Cloudera Octopai Knowledge Hub and Insight Dashboard

This guide explores the key product capabilities of Cloudera Octopai Knowledge Hub, along with tips to maximize its usage.

Introduction

Cloudera Octopai Knowledge Hub is designed to empower data teams in managing and ensuring the integrity of their data assets. By seamlessly integrating data assets and data lineage, providing flexible search options, and offering a pre-defined dashboard for monitoring, collaboration, and auditing, Cloudera Octopai enables organizations to effectively manage their data, maintain compliance, and make informed decisions.

Asset Management and Data Lineage Integration

Cloudera Octopai Knowledge Hub seamlessly integrates data assets and data lineage, allowing users to navigate between them effortlessly. Key capabilities include:

  1. Data Lineage Integration: Cloudera Octopai Knowledge Hub provides full integration with the Cloudera Octopai platform, enabling users to easily navigate from a data asset to its data lineage and vice versa. This integration ensures a comprehensive view of data, making it easier to trace the origin, transformations, and dependencies of data assets.
  2. Utilization for Auditing: The Knowledge Hub's integration with data lineage allows for comprehensive auditing capabilities. Users can track the lineage of data assets, ensuring compliance with regulatory requirements and providing transparency for auditing purposes.
  3. Indication of Sensitive Data Assets: Cloudera Octopai Knowledge Hub allows for the identification and indication of sensitive data assets. With customizable attributes and tags, users can label and flag sensitive data, ensuring proper handling, access controls, and compliance with data privacy regulations.
  4. Fast Implementation: Cloudera Octopai Knowledge Hub is designed for rapid implementation, allowing data teams to quickly set up and start leveraging its capabilities. This enables organizations to accelerate their data management initiatives and realize value in a short timeframe.
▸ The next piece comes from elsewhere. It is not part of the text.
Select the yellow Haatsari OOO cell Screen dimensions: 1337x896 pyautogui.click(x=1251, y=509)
Flexible Search and Custom Filters

Cloudera Octopai Knowledge Hub offers a flexible search functionality and custom filters, allowing users to quickly locate and narrow down specific data assets. Additional capabilities include:

  1. Flexible Search: The Knowledge Hub provides a powerful search feature, enabling users to search for data assets using free text. This flexibility simplifies the process of finding relevant data assets based on specific keywords or phrases.
  2. Custom Filters: Users can create custom filters to refine search results further. This feature allows data teams to tailor their searches to specific criteria, such as asset types, data owners, tags, or sensitive data indicators, streamlining the discovery of relevant data assets.
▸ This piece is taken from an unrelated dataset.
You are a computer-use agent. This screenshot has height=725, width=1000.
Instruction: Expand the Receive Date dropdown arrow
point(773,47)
Knowledge Hub - Insight Dashboard and Collaboration

Cloudera Octopai Knowledge Hub offers a pre-defined dashboard that provides valuable insights into data assets and promotes collaboration among users. Key capabilities of the Knowledge Insight dashboard include:

  1. Monitoring and Reporting: The dashboard allows users to monitor the latest activities within the Knowledge Hub, providing real-time updates on asset modifications, user interactions, and overall data asset health. This helps users stay informed and make data-driven decisions based on current information.
  2. Collaboration and Governance: The Knowledge Hub facilitates collaboration among users, particularly between asset owners and data stewards. This collaboration ensures that data assets are managed, maintained, and governed by the responsible individuals, promoting data integrity, accuracy, and compliance.

Benefits

  1. Improved Data Discoverability: quickly search for specific data assets using keywords, tags, or other attributes. This saves time and effort by eliminating the need to manually browse through multiple systems or databases.
  2. Enhanced Data Governance: establish a consistent and standardized approach to data management. It provides a centralized location for defining and documenting data definitions, metadata, and data lineage. This ensures data governance practices are followed and promotes data quality and integrity.
  3. Increased Collaboration and Knowledge Sharing: collaborate within the Knowledge Hub by creating posts and mentioning other users. This promotes knowledge sharing, allows for discussions about data assets, and facilitates better decision-making based on shared insights.
  4. Improved Data Confidence: By providing comprehensive information about data assets, such as descriptions, ratings, and usage statistics, a Knowledge Hub enhances users' confidence in the data they are working with. It helps users understand the context and quality of the data, leading to more accurate analysis and decision-making.
  5. Time and Cost Savings: quickly locate and access the data they need, reducing the time spent searching for information. It also eliminates the need for manual documentation and maintenance of data assets, saving both time and resources.
  6. Regulatory Compliance: compliance with data protection and privacy regulations by providing visibility into sensitive data assets. It allows organizations to track data lineage and ensure proper data access controls are in place.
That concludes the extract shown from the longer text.